4 Feb 2017

Sport: Big 7s weekend for Samoa, Fiji and PNG

1:04 pm on 4 February 2017

Sir Gordon Tietjens is demanding consistency from Samoa at this weekend's Sydney Sevens.

Sir Gordon Tietjens said the Wellington Sevens was a well run tournament but the city had been like a 'ghost town'.

Sir Gordon Tietjens said the Wellington Sevens was a well run tournament but the city had been like a 'ghost town'. Photo: AFP

The Manu finished a disappointing 13th in Wellington last weekend, in his first tournament in charge.

The former All Blacks Sevens coach said the players "let themselves down" during the pool stages and were made to pay for ill discipline and "woeful" defence.

Tietjens said wins against Papua New Guinea and Russia gave them some much needed confidence he hopes would carry through into this weekend.

"With these guys you just don't want to get up for the bigger teams. It's about also producing good performances with the lesser teams that you should beat - the ones that are under you on the ladder," he said.

"They're the ones that you should beat - not just Fiji and the New Zealand - it's about getting up for every game you play. I've always said as a coach that every game in whatever tournament you play you play as a final and to win a tournament you've got to win six finals."

Samoa face Olympic and World Series champions Fiji in a Pacific derby first up before a couple of tricky encounters against France and Wales.

"There's always going to be a lot of bumps in the road and I've got to get used to those. I'm dealing with a totally different team [from] New Zealand to Samoa and that's the challenge," he said.

"I've had a pretty successful time as a coach...I don't mind ever losing as long as the players that you're coaching go out and give it their all. Failure - yeah it hurts but not if you've given everything you've got, and that to me is everything."

"To me, if the players come off, win or lose, if they've lost but they've put their bodies on the line, they've emptied the tank, then to me that's all I care about."

Fiji sevens coach Gareth Baber will experience some more firsts during this weekend's World Series tournament in Sydney.

Hong Kong sevens coach Gareth Baber will take charge of Olympic champions Fiji in January.

Hong Kong sevens coach Gareth Baber will take charge of Olympic champions Fiji in January. Photo: Andy Jones / Hong Kong Rugby Union / AFP

The 44 year-old is a former Wales sevens representative and spent three years on the team's coaching staff, the last two as head coach.

But he's never coached against his countrymen - that is until this weekend.

He'll also experience his first Pacific derby against Samoa at Allianz Stadium before meeting France in their final Pool B encounter.

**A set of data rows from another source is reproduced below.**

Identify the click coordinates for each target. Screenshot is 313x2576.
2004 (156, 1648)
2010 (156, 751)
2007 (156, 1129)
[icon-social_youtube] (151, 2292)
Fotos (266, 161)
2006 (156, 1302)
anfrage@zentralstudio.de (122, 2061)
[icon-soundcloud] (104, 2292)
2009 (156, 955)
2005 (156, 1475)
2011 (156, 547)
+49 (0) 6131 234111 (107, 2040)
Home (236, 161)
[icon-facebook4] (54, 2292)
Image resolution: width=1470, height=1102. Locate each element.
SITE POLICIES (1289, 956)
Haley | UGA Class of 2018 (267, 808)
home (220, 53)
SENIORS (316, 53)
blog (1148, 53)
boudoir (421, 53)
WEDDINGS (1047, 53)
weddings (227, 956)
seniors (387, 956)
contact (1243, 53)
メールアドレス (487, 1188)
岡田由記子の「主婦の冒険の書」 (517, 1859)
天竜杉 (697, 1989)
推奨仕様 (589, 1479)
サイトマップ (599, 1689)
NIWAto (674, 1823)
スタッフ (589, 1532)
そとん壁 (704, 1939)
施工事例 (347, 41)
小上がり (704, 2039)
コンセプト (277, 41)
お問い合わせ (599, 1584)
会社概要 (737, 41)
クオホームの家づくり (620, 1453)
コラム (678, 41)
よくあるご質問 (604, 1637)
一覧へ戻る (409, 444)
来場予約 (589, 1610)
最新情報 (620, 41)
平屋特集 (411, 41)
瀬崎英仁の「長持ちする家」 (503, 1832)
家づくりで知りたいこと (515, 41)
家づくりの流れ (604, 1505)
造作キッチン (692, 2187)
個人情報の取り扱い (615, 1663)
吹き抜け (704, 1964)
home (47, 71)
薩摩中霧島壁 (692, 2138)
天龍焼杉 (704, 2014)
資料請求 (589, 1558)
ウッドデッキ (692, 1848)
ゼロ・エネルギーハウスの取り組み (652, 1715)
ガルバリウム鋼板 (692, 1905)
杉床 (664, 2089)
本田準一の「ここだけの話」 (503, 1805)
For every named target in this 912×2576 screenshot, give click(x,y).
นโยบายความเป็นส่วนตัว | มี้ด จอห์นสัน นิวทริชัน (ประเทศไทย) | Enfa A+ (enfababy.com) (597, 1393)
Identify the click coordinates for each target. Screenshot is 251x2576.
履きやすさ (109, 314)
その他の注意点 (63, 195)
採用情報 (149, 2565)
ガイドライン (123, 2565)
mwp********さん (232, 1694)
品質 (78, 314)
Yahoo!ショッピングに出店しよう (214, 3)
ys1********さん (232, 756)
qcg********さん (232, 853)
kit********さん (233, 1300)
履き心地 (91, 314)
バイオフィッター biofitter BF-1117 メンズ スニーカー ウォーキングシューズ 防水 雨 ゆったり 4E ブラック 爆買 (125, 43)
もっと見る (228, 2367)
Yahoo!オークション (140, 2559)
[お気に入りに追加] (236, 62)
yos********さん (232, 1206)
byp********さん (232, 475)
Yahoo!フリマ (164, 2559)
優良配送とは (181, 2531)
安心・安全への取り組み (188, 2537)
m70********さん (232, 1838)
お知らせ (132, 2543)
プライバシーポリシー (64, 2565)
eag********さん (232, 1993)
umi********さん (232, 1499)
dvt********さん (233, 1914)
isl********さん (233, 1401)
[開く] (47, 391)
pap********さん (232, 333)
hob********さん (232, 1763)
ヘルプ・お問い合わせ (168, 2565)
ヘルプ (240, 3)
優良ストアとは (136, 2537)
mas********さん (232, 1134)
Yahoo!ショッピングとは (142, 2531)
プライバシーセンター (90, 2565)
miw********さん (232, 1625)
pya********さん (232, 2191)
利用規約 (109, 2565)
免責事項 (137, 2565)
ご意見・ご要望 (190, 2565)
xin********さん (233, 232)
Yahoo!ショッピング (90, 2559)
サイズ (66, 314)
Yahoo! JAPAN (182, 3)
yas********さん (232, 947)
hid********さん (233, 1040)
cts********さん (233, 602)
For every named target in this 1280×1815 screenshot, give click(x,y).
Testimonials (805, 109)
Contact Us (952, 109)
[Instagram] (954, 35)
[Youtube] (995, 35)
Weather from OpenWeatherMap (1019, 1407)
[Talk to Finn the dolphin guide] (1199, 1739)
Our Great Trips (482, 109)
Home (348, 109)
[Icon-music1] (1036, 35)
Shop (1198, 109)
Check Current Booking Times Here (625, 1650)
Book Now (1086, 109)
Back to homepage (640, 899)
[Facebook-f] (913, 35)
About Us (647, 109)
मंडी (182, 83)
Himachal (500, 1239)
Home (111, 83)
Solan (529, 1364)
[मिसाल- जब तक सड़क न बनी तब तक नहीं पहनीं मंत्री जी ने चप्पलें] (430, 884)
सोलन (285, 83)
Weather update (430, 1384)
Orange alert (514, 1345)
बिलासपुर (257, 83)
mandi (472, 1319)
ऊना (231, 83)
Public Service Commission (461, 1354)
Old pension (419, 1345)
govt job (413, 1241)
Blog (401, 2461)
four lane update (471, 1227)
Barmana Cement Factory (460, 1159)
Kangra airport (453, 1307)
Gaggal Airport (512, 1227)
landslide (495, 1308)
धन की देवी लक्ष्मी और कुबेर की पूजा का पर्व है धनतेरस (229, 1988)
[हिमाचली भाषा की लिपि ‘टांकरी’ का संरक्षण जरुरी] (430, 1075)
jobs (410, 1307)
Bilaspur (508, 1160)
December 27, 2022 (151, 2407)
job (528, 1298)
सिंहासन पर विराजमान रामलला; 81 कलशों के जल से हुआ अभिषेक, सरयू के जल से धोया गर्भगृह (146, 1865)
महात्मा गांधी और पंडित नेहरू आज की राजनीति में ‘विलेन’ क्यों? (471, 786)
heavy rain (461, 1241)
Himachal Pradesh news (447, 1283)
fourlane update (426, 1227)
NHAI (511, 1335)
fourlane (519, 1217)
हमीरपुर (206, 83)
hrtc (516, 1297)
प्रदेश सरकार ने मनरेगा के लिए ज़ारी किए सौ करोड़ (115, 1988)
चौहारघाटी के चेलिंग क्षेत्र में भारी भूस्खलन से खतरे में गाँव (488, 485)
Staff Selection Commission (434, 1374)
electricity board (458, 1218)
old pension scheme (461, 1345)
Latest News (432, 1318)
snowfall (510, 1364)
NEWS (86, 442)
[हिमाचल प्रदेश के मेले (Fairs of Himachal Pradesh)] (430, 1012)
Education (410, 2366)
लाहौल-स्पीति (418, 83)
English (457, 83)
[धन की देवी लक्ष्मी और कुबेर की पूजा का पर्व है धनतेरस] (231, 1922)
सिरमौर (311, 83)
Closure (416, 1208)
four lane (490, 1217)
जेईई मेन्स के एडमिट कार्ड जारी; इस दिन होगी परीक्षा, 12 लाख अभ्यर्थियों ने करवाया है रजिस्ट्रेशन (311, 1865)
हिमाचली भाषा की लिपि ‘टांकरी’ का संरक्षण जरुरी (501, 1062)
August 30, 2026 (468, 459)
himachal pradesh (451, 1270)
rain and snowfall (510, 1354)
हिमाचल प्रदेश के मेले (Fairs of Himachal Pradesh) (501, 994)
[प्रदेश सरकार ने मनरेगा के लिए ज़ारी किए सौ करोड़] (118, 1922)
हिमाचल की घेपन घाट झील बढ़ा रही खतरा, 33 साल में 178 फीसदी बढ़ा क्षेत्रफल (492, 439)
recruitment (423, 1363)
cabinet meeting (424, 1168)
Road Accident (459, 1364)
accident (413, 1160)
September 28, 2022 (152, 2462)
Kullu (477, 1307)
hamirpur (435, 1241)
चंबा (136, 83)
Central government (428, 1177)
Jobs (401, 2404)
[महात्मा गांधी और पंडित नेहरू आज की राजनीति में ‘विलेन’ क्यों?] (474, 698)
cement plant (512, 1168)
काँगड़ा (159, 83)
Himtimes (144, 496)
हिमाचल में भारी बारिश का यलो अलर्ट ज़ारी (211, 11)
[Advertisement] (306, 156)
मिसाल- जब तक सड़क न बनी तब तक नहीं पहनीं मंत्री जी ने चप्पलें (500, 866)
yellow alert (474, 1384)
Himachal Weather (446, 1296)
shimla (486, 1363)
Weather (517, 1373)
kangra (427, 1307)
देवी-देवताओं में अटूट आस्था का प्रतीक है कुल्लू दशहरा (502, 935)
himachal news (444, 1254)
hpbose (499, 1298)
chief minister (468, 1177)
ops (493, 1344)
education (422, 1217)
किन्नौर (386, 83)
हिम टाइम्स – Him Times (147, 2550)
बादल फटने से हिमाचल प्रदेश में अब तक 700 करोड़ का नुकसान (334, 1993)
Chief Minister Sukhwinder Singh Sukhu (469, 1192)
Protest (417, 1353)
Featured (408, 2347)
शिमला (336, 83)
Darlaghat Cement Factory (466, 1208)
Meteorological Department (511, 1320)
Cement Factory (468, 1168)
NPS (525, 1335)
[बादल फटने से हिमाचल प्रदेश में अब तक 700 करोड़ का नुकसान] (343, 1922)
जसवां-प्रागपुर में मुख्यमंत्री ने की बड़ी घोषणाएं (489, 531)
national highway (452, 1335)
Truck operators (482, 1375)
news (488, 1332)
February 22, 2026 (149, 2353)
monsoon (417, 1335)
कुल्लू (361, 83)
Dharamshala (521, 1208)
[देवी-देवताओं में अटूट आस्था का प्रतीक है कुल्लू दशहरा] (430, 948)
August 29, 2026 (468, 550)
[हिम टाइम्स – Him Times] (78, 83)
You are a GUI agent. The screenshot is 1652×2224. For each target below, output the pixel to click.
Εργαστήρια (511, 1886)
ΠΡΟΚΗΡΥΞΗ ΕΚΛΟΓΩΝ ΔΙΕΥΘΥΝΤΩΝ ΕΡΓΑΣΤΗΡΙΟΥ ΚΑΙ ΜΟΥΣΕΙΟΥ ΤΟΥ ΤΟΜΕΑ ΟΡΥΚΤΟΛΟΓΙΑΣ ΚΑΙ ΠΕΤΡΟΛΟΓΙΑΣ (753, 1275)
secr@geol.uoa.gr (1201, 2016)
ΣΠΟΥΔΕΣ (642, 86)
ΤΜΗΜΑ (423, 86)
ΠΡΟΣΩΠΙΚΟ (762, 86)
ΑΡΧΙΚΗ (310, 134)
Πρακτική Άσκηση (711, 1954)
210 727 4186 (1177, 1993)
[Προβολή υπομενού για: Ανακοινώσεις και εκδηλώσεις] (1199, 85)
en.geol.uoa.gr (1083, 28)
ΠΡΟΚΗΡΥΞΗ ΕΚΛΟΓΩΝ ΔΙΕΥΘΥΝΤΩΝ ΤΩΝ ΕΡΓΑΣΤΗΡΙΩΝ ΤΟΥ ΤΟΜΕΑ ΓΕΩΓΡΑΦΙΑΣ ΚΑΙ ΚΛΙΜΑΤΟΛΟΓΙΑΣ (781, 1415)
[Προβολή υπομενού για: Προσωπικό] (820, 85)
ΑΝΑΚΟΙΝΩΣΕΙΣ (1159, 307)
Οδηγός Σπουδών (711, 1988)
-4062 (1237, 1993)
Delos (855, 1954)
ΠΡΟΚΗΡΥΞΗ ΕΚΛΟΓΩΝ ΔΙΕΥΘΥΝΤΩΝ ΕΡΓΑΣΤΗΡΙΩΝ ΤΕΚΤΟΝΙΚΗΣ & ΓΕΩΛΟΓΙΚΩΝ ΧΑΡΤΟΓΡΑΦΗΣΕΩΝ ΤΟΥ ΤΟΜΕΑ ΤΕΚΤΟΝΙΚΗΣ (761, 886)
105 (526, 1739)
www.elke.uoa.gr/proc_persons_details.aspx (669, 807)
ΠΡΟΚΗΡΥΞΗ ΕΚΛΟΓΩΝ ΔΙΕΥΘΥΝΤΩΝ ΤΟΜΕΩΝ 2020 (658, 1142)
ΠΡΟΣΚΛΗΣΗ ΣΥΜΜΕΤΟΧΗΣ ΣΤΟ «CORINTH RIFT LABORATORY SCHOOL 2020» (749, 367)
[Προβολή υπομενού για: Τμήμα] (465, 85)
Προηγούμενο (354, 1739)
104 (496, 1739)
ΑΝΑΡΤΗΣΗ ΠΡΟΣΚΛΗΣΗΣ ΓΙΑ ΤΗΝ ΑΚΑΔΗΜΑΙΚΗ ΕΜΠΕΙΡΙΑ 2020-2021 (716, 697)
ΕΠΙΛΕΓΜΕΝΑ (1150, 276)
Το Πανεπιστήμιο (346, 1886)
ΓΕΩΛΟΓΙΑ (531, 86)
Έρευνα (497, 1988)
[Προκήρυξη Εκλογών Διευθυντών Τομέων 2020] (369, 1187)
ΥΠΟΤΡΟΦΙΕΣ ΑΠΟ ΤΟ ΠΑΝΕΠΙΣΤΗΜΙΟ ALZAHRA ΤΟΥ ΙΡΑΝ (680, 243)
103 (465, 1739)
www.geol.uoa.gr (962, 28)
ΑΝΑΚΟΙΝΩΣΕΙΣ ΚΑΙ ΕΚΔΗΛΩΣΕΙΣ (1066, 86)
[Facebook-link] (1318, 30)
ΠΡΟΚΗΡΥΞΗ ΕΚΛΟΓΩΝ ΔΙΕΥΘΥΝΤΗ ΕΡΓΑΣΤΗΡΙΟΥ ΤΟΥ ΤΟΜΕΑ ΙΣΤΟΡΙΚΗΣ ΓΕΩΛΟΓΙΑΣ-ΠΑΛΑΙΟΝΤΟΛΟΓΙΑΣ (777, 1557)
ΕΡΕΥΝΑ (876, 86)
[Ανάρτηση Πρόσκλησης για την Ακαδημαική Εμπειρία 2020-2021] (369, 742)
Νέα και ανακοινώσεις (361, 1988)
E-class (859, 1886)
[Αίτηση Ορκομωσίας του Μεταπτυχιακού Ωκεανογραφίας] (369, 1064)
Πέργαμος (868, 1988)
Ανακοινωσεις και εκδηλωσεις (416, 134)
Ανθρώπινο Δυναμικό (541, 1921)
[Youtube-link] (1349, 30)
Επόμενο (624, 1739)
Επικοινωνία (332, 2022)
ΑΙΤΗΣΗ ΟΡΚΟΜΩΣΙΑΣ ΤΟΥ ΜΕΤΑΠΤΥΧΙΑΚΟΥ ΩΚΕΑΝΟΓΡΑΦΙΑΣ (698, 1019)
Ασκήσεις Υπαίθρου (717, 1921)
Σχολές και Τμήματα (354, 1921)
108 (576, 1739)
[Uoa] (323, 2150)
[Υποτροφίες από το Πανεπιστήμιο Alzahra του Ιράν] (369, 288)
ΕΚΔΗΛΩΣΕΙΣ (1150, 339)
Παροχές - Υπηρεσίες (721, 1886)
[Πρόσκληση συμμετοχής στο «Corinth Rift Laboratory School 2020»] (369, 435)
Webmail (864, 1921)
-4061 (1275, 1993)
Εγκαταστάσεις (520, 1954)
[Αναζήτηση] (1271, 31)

"Yeah, strange - the first time I will ever coach against Wales. I don't know how I feel about that, I must admit. But the Samoan one is good but, again, those are the things that are looked upon externally," he said.

"Our job is to get the focus to the players and the direction they need to make sure they deliver on the weekend."

"They will do it themselves - I don't need to really do that for them so certainly myself and Naca [Cawanibuka] and the staff, who have been excellent all weekend [in Wellington] will look at doing that again for the final weekend," Baber said.

Fiji are second in the World Series standings after three rounds.

Gareth Baber said most teams, including Fiji, are still in a transition phase post Olympics but South Africa definitely have a jump on the rest of the competition.

Papua New Guinea are embracing a rare second chance on the men's World Sevens Series.

Papua New Guinea sevens coach Dougie Guise.

Papua New Guinea sevens coach Dougie Guise. Photo: RNZI

The Pukpuks lost all five games at the Wellington Sevens, in what was their first World Series appearance in two years.

Coach Dougie Guise said their systems and structures were effective but they were unable to sustain their performances for a full 14 minutes.

It gets even harder this weekend, with New Zealand, Australia and Wellington third place getters Scotland in their pool in Sydney.

With a tournament under their belts, Guise expects big improvements from his players.

"Like I keep telling the boys these are the teams that we want to come and play against and challenge ourselves with, so we can gauge where we are at and what we really need to do to be better rugby players. I'm excited to be having a go at these big teams."

Dougie Guise said the Wellington and Sydney tournaments are all part of their wider preparation for April's World Series Qualifier in Hong Kong.